Saved entries
******************************
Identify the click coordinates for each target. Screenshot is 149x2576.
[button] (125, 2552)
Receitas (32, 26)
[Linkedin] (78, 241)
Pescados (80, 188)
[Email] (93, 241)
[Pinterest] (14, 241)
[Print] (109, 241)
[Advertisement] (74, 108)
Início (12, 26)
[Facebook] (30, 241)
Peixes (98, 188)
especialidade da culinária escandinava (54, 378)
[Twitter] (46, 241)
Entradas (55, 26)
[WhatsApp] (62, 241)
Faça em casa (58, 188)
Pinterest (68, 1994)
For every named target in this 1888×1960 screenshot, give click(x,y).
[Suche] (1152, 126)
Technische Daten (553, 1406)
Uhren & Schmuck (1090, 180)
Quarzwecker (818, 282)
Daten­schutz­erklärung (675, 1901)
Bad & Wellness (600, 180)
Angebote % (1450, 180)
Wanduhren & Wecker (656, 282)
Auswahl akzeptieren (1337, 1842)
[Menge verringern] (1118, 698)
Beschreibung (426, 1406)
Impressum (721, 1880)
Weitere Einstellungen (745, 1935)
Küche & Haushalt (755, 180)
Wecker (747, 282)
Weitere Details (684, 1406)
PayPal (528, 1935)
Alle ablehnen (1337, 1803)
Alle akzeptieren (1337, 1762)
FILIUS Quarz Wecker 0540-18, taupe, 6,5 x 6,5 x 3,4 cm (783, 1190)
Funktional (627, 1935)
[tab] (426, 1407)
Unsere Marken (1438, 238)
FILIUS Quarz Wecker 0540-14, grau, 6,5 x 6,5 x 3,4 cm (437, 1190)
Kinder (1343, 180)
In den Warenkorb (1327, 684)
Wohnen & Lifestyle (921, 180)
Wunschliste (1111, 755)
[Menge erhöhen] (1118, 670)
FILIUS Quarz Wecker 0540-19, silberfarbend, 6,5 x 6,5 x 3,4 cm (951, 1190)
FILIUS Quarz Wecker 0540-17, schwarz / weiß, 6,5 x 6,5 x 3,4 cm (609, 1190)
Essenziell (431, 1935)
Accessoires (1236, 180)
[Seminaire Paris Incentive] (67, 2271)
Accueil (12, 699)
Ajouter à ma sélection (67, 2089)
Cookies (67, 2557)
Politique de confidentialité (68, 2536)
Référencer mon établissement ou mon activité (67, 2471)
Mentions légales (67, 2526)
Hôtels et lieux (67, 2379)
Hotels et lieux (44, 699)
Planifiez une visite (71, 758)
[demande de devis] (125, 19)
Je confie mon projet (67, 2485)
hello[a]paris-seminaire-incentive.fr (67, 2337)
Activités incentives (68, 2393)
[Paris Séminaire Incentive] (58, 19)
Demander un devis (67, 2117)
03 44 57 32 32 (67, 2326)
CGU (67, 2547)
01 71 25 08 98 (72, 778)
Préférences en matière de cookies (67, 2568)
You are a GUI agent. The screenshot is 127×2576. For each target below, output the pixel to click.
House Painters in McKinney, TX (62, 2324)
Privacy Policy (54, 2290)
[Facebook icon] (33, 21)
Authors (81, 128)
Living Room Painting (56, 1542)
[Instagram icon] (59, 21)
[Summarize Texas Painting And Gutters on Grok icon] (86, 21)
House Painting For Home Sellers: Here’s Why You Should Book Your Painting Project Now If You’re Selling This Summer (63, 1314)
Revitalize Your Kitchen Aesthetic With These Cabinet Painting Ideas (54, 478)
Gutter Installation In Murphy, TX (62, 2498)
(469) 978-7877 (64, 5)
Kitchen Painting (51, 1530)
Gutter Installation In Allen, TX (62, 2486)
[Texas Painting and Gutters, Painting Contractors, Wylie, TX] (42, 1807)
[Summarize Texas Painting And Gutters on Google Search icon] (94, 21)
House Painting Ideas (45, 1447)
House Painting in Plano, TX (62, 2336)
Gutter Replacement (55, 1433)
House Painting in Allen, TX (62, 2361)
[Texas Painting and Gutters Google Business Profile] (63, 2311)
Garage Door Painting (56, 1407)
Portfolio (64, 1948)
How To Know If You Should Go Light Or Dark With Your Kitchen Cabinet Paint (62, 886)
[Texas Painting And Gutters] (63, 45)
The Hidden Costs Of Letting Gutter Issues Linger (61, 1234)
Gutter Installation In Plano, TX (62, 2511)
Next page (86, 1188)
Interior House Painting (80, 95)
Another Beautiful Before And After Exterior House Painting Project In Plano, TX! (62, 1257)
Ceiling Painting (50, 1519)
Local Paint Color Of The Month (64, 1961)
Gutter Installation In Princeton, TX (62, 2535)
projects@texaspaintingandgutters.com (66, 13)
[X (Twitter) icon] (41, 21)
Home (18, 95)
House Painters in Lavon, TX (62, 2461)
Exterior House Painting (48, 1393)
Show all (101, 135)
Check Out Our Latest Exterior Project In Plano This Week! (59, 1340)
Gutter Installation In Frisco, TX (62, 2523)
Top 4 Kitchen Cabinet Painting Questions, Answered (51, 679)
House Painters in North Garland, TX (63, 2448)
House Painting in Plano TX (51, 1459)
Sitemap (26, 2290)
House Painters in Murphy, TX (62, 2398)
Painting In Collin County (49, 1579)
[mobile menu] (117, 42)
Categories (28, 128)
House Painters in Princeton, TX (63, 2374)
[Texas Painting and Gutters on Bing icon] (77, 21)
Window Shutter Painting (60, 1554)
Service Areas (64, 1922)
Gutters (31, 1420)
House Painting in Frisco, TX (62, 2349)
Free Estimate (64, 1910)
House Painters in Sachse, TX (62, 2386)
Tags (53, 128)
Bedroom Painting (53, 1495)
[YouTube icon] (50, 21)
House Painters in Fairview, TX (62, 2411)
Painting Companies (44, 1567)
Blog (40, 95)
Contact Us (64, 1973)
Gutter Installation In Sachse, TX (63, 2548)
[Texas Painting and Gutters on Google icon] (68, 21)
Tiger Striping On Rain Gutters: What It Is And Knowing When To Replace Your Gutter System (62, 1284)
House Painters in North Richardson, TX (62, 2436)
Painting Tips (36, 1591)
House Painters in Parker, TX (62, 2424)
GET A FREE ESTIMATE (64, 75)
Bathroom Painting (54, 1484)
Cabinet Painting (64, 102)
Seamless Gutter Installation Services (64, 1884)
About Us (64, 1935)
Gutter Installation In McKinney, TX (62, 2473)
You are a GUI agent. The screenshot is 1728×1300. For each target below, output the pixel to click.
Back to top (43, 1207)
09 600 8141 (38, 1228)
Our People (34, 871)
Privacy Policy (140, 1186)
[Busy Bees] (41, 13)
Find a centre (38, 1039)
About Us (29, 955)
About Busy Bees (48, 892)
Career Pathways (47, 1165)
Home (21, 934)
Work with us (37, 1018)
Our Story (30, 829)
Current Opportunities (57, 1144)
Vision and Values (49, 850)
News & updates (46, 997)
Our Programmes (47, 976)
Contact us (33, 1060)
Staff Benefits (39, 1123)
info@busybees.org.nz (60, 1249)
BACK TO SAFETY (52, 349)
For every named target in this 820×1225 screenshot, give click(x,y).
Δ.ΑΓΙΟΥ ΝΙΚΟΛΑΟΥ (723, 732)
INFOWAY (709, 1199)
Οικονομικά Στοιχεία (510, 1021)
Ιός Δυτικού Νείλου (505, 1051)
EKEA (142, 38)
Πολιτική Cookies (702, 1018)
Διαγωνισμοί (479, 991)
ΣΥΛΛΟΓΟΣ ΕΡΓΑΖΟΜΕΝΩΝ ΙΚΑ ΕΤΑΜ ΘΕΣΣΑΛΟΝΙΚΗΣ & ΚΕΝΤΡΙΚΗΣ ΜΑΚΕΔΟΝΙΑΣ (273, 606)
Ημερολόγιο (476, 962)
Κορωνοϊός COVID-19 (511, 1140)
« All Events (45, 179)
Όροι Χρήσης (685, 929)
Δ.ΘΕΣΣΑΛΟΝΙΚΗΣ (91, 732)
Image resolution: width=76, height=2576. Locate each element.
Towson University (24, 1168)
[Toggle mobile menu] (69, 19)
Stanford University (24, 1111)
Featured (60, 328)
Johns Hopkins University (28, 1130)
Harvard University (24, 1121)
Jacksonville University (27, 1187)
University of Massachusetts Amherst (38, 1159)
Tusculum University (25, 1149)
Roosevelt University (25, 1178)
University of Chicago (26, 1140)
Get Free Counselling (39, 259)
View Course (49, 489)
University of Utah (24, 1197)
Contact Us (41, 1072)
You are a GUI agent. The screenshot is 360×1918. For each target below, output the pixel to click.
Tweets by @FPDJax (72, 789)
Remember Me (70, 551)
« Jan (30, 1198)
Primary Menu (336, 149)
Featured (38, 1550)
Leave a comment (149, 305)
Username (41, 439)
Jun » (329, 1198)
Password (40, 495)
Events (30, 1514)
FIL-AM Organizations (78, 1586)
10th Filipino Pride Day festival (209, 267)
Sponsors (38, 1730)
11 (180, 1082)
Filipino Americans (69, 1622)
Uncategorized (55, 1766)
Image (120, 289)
******************************
WORK TO BE COMPLETED:
Across the data above, how many lines contain the string "Painters"? Reply with the number and nothing else.

WRITTEN SOLUTION:
9